Tuesday, August 26, 2008

Etymology of Yarmulke

After much research I finally finished the first part of the the study of yarmulke. It is posted as part of my Librarian's Lobby column for August. It is double the length of my usual column and includes 17 footnotes.

It is hard to believe that this is my 100th column. Please spread the word.
Use this link to read the article: http://home.earthlink.net/~ddstuhlman/crc100.pdf

The additional parts will appear in the coming months. Since this month is the start of the school year and next month starts Elul, I can't promise when they will be done.

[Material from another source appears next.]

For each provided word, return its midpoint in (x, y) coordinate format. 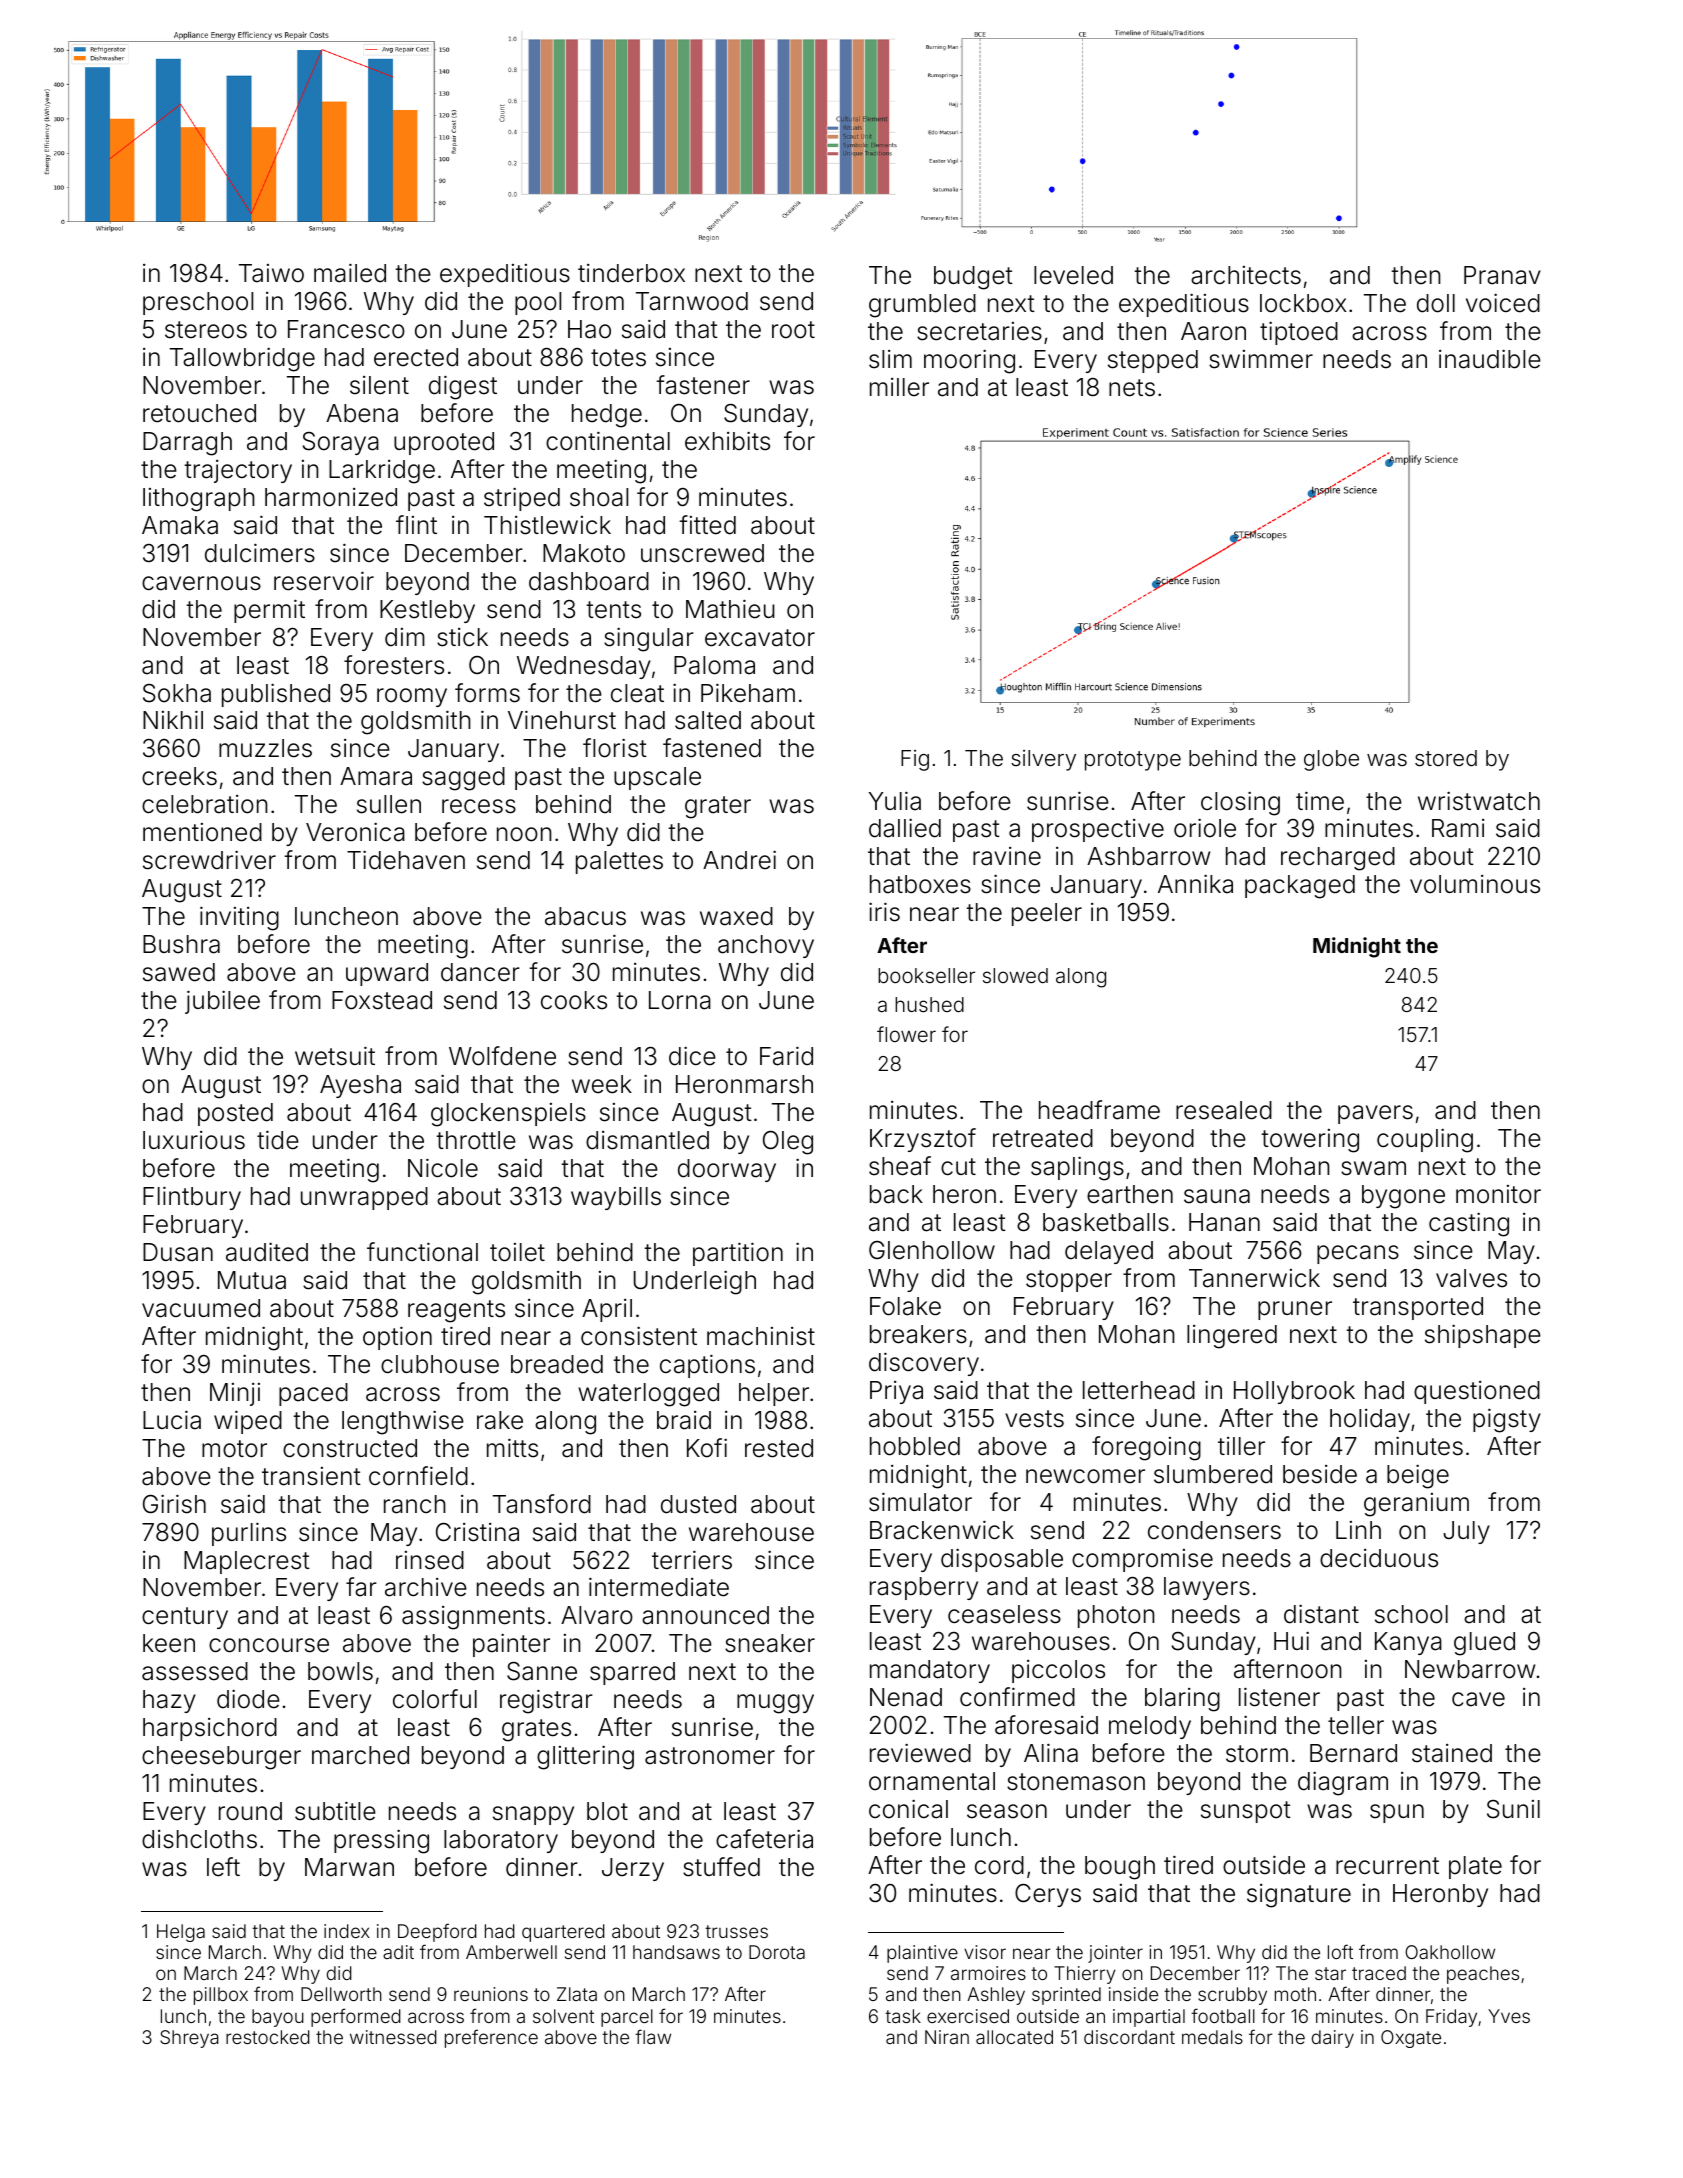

In the research and preparation process I had many discussions with people at shul. For some without an understanding of linguistics or history they are quick to quote what they were taught as a child. The type of head covering one wears today is related closely to the message you want to give to the people around you. If you wear a big black hat the message is different than a kippah with your favorite sports team.

Whenever I research a Yiddish word that does not come from Germanic or Hebrew roots there is always an interesting story. The next word people have asked me to search is "parve."

1 comment:

DLC said...

Interesting article about yarmulke. I've thought of writing about it myself - if I ever do, I'll be sure to reference your work.

I don't think kippa and cappa are related. I wrote about kippa here:


and Kutscher discusses cappa twice here

There might be some ancient common usage of a k/g sound followed by a p/b sound meaning "hill", but that's hard to prove.